PyTorch Pretrained BERT

0.6.2 verified Fri May 01 auth: no python deprecated

PyTorch version of Google AI's BERT model with a script to load Google pre-trained models. This library (version 0.6.2) was the predecessor to the 'transformers' library by Hugging Face, which now includes BERT and many other models.
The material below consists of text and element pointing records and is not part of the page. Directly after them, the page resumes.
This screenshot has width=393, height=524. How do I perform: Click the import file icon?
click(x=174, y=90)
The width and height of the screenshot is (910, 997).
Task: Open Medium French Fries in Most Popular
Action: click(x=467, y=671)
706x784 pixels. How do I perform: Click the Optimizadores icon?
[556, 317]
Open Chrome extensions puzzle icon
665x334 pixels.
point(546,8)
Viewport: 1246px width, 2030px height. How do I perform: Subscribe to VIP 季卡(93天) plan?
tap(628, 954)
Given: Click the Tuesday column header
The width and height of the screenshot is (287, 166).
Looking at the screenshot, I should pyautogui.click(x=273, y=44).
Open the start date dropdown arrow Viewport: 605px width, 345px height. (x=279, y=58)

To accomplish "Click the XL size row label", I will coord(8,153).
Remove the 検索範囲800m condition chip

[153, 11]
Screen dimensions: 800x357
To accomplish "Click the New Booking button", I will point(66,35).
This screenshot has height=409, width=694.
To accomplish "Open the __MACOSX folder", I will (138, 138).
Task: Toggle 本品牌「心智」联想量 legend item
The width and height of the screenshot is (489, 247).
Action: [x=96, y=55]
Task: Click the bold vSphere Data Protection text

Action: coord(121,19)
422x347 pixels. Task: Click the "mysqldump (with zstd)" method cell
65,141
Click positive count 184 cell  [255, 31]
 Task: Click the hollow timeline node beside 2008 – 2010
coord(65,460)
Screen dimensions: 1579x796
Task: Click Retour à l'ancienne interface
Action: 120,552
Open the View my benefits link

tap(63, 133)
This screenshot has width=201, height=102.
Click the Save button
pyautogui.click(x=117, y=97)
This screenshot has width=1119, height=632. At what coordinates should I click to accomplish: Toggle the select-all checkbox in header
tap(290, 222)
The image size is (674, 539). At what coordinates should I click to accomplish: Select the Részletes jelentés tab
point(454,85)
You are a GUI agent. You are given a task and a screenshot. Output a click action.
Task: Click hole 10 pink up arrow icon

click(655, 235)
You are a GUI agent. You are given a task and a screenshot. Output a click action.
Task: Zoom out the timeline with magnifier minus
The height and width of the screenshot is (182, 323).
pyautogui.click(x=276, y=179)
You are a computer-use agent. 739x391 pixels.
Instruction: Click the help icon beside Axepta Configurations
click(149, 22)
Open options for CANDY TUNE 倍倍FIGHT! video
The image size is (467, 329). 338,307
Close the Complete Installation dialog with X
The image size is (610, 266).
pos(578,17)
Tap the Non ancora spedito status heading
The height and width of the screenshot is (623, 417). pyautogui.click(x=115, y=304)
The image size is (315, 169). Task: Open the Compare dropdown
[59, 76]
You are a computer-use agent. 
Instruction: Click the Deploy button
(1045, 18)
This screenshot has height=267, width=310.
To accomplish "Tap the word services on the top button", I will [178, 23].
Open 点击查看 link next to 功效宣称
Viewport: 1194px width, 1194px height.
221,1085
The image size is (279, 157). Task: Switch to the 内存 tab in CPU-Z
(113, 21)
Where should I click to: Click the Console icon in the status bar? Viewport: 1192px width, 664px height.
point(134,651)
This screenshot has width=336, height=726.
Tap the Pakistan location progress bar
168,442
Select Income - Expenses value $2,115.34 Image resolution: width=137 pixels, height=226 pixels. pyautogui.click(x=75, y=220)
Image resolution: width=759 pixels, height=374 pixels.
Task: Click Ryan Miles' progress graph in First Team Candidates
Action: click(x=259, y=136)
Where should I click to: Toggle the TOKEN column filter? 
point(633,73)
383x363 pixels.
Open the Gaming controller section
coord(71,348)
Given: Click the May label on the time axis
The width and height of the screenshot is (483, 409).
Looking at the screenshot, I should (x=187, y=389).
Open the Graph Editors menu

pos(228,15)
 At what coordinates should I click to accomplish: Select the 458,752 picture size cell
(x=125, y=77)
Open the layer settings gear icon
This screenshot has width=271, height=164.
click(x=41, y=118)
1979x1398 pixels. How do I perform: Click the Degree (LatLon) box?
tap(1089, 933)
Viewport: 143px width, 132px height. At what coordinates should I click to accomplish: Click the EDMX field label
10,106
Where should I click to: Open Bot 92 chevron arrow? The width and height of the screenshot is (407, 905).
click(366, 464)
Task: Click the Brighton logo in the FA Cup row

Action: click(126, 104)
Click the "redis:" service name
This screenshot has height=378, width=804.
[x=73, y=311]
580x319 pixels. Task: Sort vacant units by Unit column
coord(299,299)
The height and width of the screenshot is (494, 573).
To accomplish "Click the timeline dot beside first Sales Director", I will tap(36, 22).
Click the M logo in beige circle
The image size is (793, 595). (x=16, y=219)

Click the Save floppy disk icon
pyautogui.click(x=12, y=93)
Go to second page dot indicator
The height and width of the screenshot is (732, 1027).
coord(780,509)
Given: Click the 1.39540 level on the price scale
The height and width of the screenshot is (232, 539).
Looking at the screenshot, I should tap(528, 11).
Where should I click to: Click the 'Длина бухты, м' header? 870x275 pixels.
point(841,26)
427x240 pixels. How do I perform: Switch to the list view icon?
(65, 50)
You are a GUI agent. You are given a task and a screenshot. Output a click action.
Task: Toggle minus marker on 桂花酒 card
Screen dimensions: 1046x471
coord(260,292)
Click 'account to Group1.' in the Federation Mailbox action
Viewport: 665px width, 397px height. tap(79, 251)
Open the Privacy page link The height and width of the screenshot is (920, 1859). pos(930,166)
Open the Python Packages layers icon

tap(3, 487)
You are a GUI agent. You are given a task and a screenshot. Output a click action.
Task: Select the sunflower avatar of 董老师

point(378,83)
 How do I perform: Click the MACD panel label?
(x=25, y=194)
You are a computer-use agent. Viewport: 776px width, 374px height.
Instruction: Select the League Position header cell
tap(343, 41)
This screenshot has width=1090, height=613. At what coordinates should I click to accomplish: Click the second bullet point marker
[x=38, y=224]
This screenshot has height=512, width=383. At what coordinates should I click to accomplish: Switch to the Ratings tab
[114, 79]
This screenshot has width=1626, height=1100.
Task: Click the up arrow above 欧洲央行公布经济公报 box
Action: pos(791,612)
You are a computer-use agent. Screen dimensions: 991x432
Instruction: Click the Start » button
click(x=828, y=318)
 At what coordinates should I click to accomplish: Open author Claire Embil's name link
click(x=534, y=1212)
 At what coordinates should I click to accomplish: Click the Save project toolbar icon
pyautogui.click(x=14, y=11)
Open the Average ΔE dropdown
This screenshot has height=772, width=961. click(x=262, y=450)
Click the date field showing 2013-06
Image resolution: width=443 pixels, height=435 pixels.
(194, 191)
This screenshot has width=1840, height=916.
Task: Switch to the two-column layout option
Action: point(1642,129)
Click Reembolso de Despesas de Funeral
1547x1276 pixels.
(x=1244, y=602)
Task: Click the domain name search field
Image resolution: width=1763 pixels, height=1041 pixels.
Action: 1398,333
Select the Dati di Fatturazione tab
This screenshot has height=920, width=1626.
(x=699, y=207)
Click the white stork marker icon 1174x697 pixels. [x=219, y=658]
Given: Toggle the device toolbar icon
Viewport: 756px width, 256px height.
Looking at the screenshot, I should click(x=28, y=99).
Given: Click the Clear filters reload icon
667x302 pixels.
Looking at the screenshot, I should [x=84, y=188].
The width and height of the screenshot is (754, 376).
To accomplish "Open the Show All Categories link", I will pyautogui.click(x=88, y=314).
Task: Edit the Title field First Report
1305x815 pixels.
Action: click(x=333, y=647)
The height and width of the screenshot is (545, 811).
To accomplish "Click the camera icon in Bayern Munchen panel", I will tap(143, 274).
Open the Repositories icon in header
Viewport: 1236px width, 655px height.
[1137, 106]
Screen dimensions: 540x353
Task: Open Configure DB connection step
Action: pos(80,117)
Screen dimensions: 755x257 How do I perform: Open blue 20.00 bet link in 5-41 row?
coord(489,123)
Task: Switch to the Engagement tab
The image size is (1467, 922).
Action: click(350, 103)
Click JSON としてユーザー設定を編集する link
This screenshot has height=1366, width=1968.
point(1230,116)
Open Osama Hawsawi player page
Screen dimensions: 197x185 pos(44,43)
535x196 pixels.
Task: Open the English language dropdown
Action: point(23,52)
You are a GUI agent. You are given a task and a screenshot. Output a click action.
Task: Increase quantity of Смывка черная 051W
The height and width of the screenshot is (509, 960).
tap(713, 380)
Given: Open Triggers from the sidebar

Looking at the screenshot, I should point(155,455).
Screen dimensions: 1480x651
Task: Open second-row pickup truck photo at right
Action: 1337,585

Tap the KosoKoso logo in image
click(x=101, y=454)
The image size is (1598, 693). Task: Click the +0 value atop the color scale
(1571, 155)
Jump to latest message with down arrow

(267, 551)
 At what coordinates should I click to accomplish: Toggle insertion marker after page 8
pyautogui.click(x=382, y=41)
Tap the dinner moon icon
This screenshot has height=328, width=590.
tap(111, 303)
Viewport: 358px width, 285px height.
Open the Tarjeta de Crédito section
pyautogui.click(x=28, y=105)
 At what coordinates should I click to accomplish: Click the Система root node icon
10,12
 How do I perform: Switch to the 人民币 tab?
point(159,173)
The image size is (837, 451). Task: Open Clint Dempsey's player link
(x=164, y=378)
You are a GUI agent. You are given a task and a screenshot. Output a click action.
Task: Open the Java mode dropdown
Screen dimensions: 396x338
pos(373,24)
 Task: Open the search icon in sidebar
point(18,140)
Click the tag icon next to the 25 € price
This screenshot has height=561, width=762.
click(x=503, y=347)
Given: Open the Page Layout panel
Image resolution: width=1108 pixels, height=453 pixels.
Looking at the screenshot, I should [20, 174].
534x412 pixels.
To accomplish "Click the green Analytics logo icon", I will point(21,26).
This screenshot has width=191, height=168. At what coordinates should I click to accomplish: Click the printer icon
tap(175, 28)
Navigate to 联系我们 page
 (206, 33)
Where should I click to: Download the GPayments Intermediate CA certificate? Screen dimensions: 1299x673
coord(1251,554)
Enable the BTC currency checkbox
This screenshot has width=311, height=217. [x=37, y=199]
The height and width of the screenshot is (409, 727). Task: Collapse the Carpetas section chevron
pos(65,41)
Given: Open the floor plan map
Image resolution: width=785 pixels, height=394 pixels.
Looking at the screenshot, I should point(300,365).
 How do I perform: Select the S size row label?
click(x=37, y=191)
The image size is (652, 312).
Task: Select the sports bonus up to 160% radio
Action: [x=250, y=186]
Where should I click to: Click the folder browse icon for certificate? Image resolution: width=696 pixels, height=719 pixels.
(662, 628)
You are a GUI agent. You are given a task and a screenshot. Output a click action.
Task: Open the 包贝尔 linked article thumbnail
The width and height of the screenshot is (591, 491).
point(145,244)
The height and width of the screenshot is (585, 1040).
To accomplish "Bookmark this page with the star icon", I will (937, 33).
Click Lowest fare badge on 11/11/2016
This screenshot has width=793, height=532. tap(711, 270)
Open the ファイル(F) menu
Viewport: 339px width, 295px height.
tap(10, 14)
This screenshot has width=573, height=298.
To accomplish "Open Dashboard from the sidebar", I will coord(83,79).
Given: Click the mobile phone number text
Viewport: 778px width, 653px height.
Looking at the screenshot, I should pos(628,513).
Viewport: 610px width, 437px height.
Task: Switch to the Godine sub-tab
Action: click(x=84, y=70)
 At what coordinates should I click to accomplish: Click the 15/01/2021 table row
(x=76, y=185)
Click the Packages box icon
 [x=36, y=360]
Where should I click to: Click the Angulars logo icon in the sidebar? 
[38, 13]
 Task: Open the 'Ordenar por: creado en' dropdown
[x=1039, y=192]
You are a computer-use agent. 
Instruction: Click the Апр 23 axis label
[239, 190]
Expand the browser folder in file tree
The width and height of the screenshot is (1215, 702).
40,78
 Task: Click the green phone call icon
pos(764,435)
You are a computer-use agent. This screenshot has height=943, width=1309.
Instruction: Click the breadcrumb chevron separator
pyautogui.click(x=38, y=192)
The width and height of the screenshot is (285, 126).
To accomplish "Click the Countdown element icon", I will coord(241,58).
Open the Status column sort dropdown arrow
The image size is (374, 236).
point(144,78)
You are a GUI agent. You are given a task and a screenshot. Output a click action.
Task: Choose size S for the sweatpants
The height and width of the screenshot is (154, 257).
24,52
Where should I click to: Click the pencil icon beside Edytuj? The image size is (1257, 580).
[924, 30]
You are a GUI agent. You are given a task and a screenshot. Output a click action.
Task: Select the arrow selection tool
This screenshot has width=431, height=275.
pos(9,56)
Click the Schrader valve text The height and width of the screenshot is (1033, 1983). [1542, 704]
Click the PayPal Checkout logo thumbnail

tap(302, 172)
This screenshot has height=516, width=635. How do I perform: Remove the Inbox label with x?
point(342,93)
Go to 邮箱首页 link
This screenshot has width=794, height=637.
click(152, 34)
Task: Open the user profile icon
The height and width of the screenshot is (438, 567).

It is deprecated and no longer maintained; all users should migrate to the 'transformers' package for active development, bug fixes, and better performance.

pip install pytorch-pretrained-bert==0.6.2

Common errors

error AttributeError: 'BertModel' object has no attribute 'from_pretrained' ↓

cause Importing the class directly from the submodule, e.g., `from pytorch_pretrained_bert.model import BertModel`.

fix

Use correct import: from pytorch_pretrained_bert import BertModel.

error ModuleNotFoundError: No module named 'pytorch_pretrained_bert' ↓

cause The library is not installed or pip install failed.

fix

Run pip install pytorch-pretrained-bert==0.6.2. If you are offline, download the wheel from PyPI.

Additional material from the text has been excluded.